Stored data
┄┄┄┄┄┄
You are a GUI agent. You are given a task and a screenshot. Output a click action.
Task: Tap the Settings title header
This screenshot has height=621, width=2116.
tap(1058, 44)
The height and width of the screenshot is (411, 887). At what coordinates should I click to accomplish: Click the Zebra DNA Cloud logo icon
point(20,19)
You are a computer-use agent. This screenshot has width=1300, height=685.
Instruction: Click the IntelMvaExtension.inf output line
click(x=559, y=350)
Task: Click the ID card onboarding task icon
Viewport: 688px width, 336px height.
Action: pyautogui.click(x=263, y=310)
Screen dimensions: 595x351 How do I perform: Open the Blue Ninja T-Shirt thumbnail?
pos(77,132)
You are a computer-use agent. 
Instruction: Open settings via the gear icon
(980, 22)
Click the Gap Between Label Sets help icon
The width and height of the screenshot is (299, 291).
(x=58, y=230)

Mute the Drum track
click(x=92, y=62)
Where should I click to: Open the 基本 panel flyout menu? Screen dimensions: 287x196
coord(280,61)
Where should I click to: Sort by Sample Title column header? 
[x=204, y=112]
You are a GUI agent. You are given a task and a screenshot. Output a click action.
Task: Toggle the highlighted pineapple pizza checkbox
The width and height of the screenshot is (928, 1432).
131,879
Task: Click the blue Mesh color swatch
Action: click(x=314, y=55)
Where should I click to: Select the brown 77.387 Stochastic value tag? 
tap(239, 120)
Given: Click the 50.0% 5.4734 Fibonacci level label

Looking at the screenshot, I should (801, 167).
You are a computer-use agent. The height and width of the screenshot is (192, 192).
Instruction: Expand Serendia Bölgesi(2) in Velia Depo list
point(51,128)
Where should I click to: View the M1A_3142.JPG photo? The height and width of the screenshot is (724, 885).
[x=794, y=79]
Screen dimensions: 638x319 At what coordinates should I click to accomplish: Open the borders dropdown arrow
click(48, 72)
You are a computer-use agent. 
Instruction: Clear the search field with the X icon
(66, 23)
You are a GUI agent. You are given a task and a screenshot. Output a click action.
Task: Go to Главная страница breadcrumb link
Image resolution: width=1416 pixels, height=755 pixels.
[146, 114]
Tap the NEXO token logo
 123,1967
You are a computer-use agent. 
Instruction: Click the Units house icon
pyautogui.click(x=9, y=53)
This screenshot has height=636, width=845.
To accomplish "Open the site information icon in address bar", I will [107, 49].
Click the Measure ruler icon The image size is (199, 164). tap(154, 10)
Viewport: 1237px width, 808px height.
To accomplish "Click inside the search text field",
┄┄┄┄┄┄
» **Required action**
Please repeat word for word the lines above that run from the beginning through the line containing "Task: Go to Главная страница breadcrumb link", keeping both the first and that last line.

» **Solution below**
You are a GUI agent. You are given a task and a screenshot. Output a click action.
Task: Tap the Settings title header
This screenshot has height=621, width=2116.
tap(1058, 44)
The height and width of the screenshot is (411, 887). At what coordinates should I click to accomplish: Click the Zebra DNA Cloud logo icon
point(20,19)
You are a computer-use agent. This screenshot has width=1300, height=685.
Instruction: Click the IntelMvaExtension.inf output line
click(x=559, y=350)
Task: Click the ID card onboarding task icon
Viewport: 688px width, 336px height.
Action: pyautogui.click(x=263, y=310)
Screen dimensions: 595x351 How do I perform: Open the Blue Ninja T-Shirt thumbnail?
pos(77,132)
You are a computer-use agent. 
Instruction: Open settings via the gear icon
(980, 22)
Click the Gap Between Label Sets help icon
The width and height of the screenshot is (299, 291).
(x=58, y=230)

Mute the Drum track
click(x=92, y=62)
Where should I click to: Open the 基本 panel flyout menu? Screen dimensions: 287x196
coord(280,61)
Where should I click to: Sort by Sample Title column header? 
[x=204, y=112]
You are a GUI agent. You are given a task and a screenshot. Output a click action.
Task: Toggle the highlighted pineapple pizza checkbox
The width and height of the screenshot is (928, 1432).
131,879
Task: Click the blue Mesh color swatch
Action: click(x=314, y=55)
Where should I click to: Select the brown 77.387 Stochastic value tag? 
tap(239, 120)
Given: Click the 50.0% 5.4734 Fibonacci level label

Looking at the screenshot, I should (801, 167).
You are a computer-use agent. The height and width of the screenshot is (192, 192).
Instruction: Expand Serendia Bölgesi(2) in Velia Depo list
point(51,128)
Where should I click to: View the M1A_3142.JPG photo? The height and width of the screenshot is (724, 885).
[x=794, y=79]
Screen dimensions: 638x319 At what coordinates should I click to accomplish: Open the borders dropdown arrow
click(48, 72)
You are a computer-use agent. 
Instruction: Clear the search field with the X icon
(66, 23)
You are a GUI agent. You are given a task and a screenshot. Output a click action.
Task: Go to Главная страница breadcrumb link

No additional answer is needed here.